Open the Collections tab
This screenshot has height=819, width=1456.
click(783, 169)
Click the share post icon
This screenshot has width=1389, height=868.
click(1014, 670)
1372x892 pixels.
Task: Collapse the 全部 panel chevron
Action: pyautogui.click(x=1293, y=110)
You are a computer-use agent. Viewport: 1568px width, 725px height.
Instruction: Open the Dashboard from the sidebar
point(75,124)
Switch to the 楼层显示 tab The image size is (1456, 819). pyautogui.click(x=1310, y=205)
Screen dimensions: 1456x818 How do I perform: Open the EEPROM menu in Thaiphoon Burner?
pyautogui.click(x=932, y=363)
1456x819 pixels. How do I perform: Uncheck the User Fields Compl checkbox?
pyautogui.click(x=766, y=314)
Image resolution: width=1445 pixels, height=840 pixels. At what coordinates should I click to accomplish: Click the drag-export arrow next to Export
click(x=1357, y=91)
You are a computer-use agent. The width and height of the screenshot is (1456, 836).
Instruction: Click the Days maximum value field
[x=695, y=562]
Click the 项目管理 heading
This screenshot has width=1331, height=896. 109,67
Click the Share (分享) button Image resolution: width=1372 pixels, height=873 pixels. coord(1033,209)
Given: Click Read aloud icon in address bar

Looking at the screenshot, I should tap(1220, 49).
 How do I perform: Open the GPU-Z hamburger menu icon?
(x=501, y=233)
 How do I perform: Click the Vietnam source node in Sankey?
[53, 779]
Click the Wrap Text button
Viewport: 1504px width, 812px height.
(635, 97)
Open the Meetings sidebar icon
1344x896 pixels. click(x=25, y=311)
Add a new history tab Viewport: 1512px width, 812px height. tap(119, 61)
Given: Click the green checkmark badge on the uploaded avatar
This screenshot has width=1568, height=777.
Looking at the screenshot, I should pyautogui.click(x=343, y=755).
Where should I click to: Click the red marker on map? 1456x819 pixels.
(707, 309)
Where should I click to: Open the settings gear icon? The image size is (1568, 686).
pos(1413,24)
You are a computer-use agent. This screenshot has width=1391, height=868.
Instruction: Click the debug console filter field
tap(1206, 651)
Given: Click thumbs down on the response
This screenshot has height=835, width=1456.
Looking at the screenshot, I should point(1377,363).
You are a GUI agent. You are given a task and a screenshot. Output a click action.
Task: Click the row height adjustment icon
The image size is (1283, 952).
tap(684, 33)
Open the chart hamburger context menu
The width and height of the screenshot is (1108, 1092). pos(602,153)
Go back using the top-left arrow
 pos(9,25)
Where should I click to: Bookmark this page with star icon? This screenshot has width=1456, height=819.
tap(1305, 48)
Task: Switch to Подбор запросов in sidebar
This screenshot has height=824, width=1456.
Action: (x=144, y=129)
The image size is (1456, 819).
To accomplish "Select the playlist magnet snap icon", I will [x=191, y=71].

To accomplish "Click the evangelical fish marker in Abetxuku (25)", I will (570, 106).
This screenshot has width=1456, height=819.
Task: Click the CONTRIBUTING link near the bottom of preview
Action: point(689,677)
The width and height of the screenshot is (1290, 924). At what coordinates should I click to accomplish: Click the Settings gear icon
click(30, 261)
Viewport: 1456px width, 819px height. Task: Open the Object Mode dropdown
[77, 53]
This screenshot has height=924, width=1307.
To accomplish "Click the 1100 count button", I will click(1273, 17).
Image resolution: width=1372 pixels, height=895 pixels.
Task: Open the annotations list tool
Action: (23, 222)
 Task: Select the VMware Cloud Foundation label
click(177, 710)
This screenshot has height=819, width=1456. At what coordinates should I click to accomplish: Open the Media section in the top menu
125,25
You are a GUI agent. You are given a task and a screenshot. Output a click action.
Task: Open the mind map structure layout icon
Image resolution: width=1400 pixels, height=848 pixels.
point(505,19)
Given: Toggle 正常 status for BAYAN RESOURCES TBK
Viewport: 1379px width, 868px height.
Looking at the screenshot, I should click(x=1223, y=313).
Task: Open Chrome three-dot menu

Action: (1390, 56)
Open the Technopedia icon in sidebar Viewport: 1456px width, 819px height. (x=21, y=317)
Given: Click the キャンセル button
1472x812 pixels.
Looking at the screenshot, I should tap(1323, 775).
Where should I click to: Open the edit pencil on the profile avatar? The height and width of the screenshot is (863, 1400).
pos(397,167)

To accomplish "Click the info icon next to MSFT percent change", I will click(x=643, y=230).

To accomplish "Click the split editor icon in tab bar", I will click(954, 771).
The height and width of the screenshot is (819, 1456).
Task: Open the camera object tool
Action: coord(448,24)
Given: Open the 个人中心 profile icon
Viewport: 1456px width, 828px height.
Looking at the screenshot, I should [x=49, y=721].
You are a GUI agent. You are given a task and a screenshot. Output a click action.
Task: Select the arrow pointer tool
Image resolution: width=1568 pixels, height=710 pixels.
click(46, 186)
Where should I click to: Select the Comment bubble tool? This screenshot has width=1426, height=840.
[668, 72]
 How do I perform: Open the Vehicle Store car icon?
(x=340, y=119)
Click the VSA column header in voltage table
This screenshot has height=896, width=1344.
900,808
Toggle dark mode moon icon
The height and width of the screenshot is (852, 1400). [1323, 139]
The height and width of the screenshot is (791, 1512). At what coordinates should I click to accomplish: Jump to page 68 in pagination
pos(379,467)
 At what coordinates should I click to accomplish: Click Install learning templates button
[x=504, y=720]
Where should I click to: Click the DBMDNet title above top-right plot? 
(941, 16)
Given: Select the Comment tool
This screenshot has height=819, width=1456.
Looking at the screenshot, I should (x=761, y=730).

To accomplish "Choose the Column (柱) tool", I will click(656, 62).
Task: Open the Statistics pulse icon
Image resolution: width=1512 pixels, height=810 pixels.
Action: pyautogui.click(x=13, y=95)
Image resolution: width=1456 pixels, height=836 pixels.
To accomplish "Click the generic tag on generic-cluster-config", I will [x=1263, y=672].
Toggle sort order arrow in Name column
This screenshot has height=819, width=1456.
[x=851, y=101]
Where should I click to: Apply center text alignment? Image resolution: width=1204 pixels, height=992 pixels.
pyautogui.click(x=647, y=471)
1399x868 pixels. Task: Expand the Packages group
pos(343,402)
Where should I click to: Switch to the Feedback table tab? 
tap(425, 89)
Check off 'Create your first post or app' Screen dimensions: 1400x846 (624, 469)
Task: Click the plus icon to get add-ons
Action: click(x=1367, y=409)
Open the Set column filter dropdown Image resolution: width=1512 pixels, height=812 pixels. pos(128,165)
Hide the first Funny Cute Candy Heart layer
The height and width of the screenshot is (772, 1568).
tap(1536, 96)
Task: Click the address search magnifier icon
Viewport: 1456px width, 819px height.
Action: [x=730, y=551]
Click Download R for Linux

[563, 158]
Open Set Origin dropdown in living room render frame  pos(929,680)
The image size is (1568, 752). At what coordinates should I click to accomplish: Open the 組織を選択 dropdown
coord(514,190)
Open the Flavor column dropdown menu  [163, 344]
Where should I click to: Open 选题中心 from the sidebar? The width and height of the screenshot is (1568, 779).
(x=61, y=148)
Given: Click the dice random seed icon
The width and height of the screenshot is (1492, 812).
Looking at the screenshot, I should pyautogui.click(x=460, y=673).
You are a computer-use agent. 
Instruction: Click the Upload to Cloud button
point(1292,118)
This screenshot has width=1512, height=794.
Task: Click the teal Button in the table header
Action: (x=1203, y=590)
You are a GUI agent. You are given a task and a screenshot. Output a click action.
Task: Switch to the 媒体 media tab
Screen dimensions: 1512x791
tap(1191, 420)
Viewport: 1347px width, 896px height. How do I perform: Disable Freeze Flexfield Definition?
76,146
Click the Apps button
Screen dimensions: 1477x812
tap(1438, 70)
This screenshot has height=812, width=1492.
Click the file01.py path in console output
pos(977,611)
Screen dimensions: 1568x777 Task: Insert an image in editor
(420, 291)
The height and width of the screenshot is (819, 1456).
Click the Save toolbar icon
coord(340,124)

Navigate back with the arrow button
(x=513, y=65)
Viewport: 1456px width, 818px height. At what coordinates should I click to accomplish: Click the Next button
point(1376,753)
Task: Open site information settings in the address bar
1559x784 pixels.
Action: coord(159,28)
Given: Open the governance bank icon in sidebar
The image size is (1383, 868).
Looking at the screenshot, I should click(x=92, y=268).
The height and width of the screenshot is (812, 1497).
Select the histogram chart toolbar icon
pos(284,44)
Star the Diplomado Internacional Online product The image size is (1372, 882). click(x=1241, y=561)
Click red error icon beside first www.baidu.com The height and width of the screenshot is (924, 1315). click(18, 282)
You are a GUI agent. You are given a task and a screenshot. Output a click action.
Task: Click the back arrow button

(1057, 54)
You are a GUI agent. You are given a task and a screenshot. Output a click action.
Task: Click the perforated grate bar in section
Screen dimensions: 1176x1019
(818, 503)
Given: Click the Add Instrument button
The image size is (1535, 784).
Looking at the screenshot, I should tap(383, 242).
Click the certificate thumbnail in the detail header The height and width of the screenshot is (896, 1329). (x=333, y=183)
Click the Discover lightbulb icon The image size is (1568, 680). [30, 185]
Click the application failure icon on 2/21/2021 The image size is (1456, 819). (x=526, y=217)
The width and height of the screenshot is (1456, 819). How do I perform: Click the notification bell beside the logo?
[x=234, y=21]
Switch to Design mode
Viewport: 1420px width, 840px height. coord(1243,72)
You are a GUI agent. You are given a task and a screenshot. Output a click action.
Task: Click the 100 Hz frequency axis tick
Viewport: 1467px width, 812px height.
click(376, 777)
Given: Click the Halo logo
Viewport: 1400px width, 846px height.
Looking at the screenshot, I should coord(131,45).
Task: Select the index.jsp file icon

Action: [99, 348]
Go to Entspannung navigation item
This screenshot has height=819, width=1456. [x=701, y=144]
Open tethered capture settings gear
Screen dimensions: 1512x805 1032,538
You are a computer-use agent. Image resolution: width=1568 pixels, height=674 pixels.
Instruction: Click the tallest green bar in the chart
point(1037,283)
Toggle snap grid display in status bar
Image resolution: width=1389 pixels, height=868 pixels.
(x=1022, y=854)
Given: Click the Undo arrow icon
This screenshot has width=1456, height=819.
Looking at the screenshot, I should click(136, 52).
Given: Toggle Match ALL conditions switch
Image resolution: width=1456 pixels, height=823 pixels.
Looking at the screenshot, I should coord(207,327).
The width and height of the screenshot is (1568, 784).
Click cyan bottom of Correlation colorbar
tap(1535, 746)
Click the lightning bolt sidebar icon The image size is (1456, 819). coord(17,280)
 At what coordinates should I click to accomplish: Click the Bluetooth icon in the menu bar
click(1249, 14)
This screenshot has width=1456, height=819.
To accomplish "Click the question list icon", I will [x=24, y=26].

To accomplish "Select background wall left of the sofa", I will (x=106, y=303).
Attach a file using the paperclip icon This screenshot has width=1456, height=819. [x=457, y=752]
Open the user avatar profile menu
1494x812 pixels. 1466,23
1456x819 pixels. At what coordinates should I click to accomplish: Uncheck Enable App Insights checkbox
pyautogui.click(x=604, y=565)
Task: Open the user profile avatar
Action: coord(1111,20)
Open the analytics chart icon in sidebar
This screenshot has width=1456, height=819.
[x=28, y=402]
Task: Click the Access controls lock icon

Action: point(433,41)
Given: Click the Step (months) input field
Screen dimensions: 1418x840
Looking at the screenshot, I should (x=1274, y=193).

**Task description**
Copy exactly the lines above, starting at the opening line and finishing at the line in which "Switch to the 楼层显示" occurs.

**Solution for this task**
Open the Collections tab
This screenshot has height=819, width=1456.
click(783, 169)
Click the share post icon
This screenshot has width=1389, height=868.
click(1014, 670)
1372x892 pixels.
Task: Collapse the 全部 panel chevron
Action: pyautogui.click(x=1293, y=110)
You are a computer-use agent. Viewport: 1568px width, 725px height.
Instruction: Open the Dashboard from the sidebar
point(75,124)
Switch to the 楼层显示 tab The image size is (1456, 819). pyautogui.click(x=1310, y=205)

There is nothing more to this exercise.